• **What to produce**: Find the line containing "Task: Open the Запись видео link", then print it and each following line through the end of the records, exactly and with nothing added; leave out any pictures.

Saved data entries
----
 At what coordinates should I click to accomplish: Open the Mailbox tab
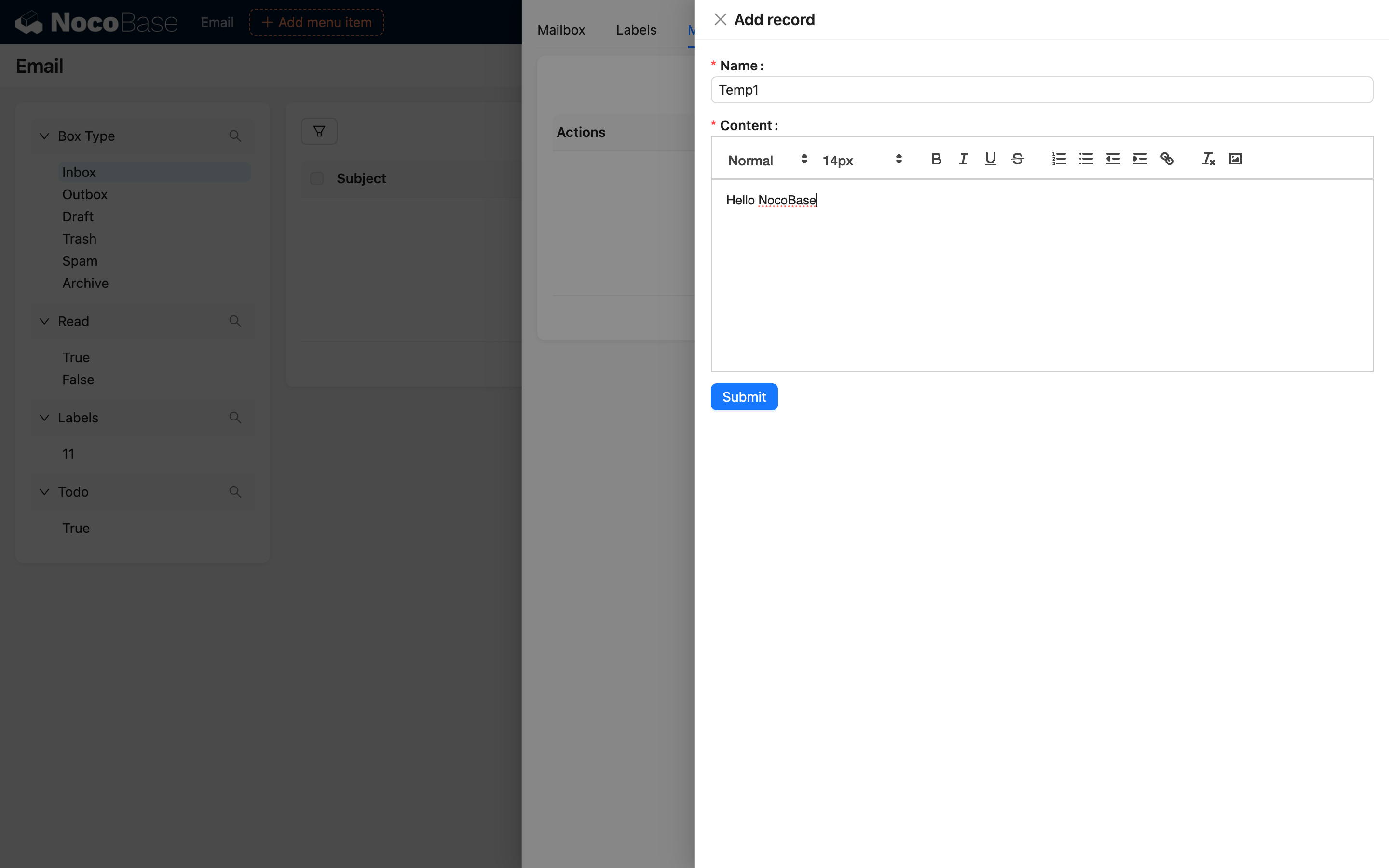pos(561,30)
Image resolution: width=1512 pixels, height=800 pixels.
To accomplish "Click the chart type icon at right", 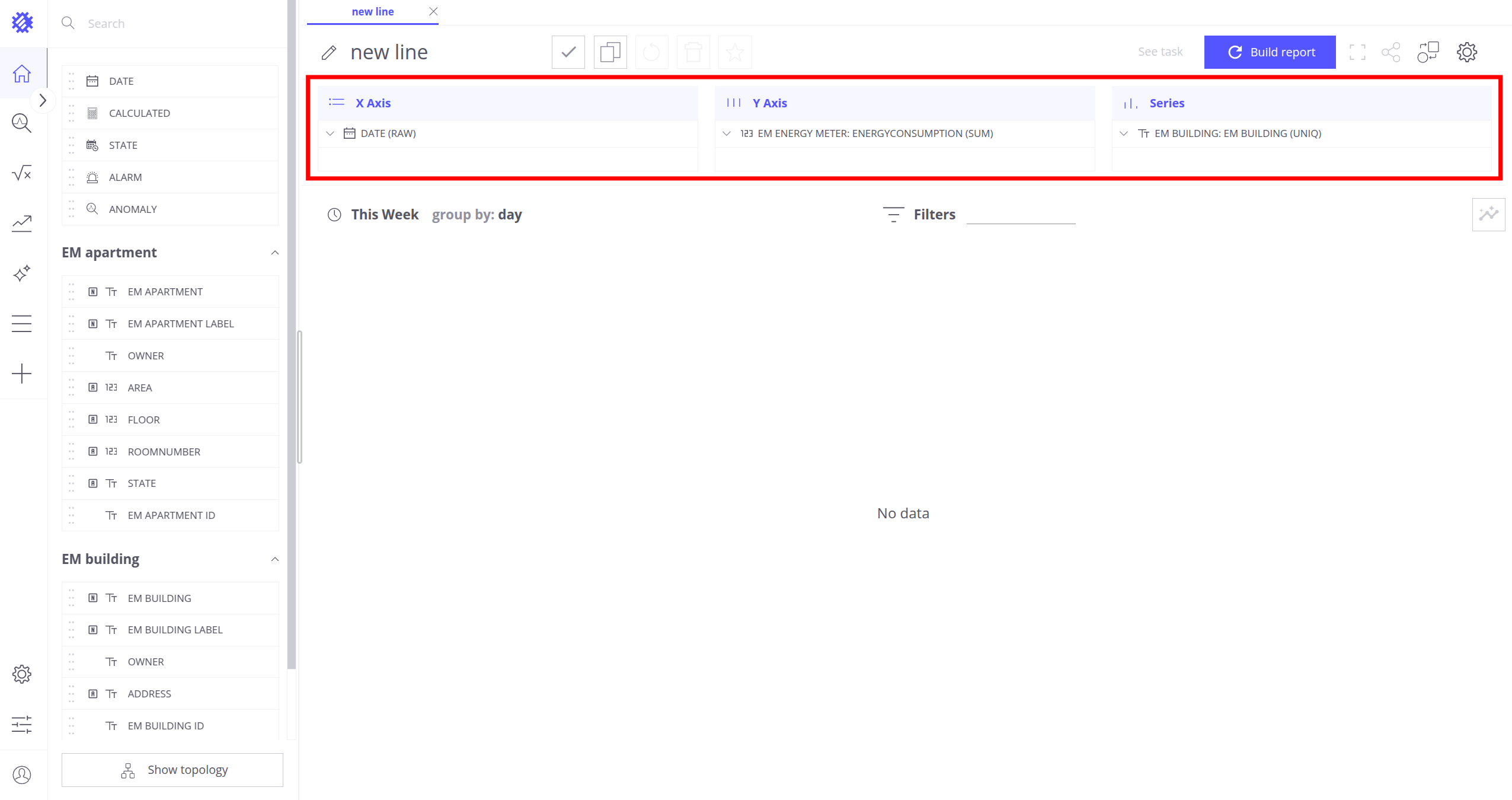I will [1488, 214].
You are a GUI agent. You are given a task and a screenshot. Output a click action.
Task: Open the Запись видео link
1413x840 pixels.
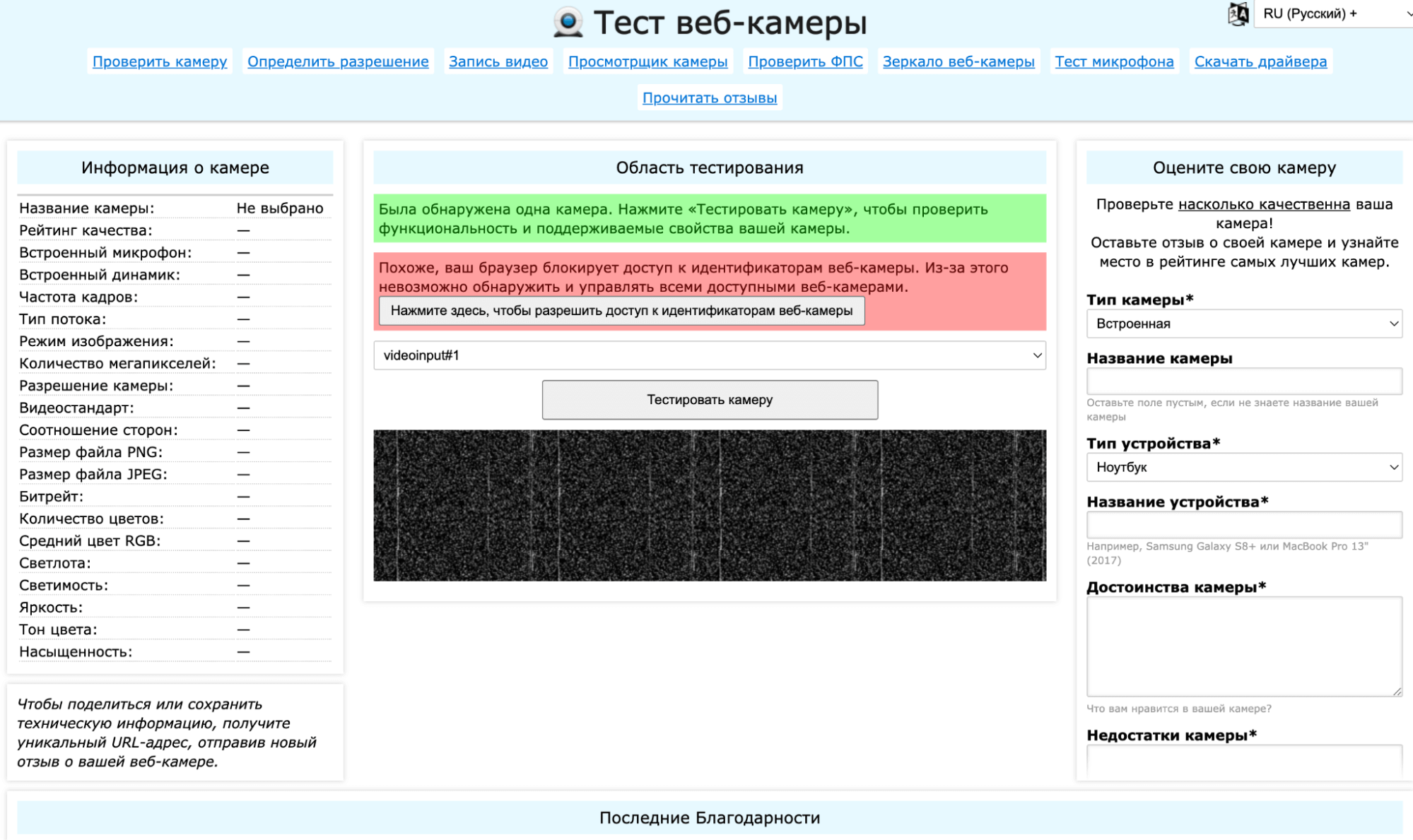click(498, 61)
----
• **Output for this task**:
Task: Open the Запись видео link
1413x840 pixels.
click(498, 61)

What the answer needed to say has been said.